Davina membasahi bibirnya yang kering. "Konstruksi budaya mungkin juga mempengaruhi cara dia memperlakukan lo. Entah interaksi oma yang selalu melayani opanya tanpa membantah, atau sikap maminya yang selalu menuruti perintah papinya waktu mereka masih bersama. Yang jelas, lingkungan membentuk cara Bang Ervan berpikir kalo istri nggak punya kontrol sekuat suami. Ini emang baru sebatas anggapan gue, tapi apa yang kita perhatikan lebih berpengaruh daripada omongan semata, kan?"

Aleena tetap bergeming, membuatnya mengempaskan punggung ke sandaran kursi lelah. Davina berusaha memutar otak untuk menemukan hal yang perlu dijelaskan lagi. Yang sekiranya mampu mengikis benteng penolakan Aleena.

"Tante Amira nggak menyetujui pernikahan kalian mungkin karena takut apa yang dialaminya, dirasakan sama Bang Ervan juga," katanya pelan—setengah tak yakin. Kalimatnya justru membuat Aleena menoleh dengan dahi berkerut.

"Takut?"

"Tunggu, tunggu ...." Davina ikut menggeser duduk, terkejut mendengar nada tidak paham Aleena. "Jangan bilang ... Bang Ervan belum cerita soal kedua orang tuanya?"

Satu alisnya naik. Begitu melihat temannya itu menggeleng lugu, Davina tidak tahan tidak mendesah panjang. "Gue nggak tau kalo hal sekrusial ini nggak abang kasih tau. Semestinya, bukan ranah gue menjelaskannya secara detail, jadi gue cuma bisa kasih gambaran besarnya aja. Selain bukan ranah gue, gue menghargai privasi keluarga dia."

"Ada apa, sih, Dav?" desak Aleena mulai tidak sabar.

"Pernikahan Om Josua dan Tante Amira nggak direstui karena perbedaan status sosial."

Aleena ternganga, pupilnya turut membesar. Orang tua Aleena memang hanya mengandalkan pendapatan dari kedai kopi. Meski terbilang cukup mencukupi kebutuhan sehari-hari bahkan lebih—dalam versinya, tetap saja tergolong sangat jauh di bawah keluarga Abraham yang memiliki perusahaan keluarga turun-temurun. Aleena sendiri juga bukan lulusan universitas ternama, melainkan universitas swasta berakreditasi B dengan seluruh biaya ditanggung beasiswa. Orang tuanya memang tidak memiliki latar belakang kriminal, tetapi sama-sama lulusan SMA. Tidak ada warisan berharga selain akhlak. Tante Amira tidak pernah menyindir apalagi mengata-katai kondisinya. Namun, ketika mendengar ibu Ervan pernah merasakan terhalang restu faktor status sosial, membuat Aleena jadi terpekur. Selama ini dia hanya berasumsi demikian, siapa sangka sekarang terasa lebih masuk akal. Mungkinkah beliau juga menganggap dia perusak bagan keluarga kaya raya seperti anggapannya?

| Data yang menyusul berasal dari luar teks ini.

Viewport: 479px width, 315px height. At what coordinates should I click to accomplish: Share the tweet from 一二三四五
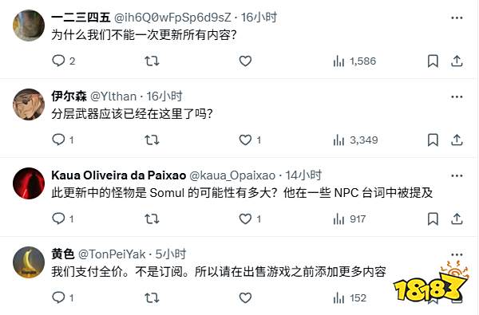point(457,61)
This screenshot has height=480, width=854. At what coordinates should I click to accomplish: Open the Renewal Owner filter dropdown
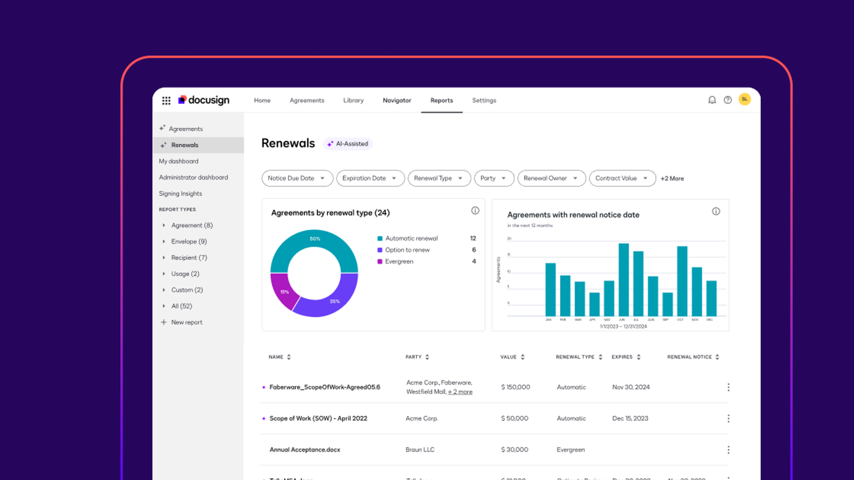pos(551,178)
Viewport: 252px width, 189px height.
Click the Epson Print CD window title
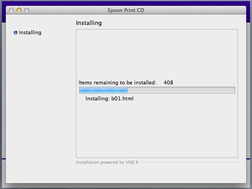coord(126,10)
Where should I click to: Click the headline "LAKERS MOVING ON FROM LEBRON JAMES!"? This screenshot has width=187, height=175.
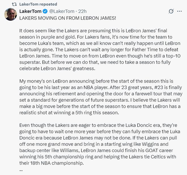68,18
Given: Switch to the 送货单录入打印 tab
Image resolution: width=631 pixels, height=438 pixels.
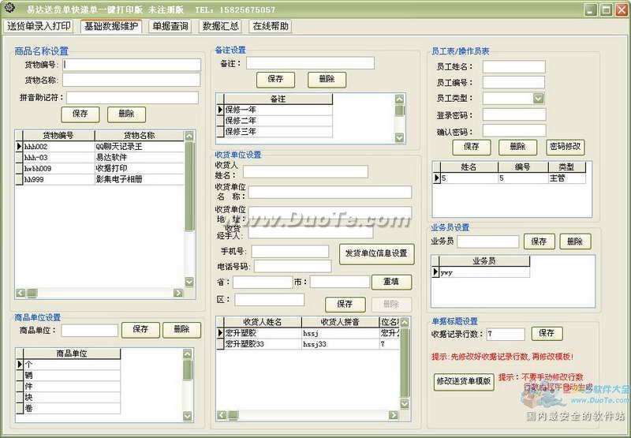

"Lantas ... Om Josua, masih hidup ...?"

Davina menunduk, seperti tengah menimbang-nimbang. Kala bersitatap dengannya, dia menemukan sepasang alis rapinya hampir menyatu.

"Bertahun-tahun hal ini cuma jadi rahasian antara gue, Jeriko, sama Bang Ervan. Tapi pas pernikahan lo, gue mewajarkan Om Josua nggak datang dengan asumsi ... lo udah pernah ketemu beliau. Ternyata belum, ya?" Raut wajah Davina tampak meredup. Matanya agak berkaca-kaca. Nada suaranya sedikit melemah saat berujar, "Iya, he's actually still alive—until now. Tempat tinggalnya di Bandung, di tempat sedikit terpencil dan nggak ada yang tahu selain kita bertiga sama pelayan di sana. Beliau udah sakit-sakitan sekarang dan kena gejala stroke."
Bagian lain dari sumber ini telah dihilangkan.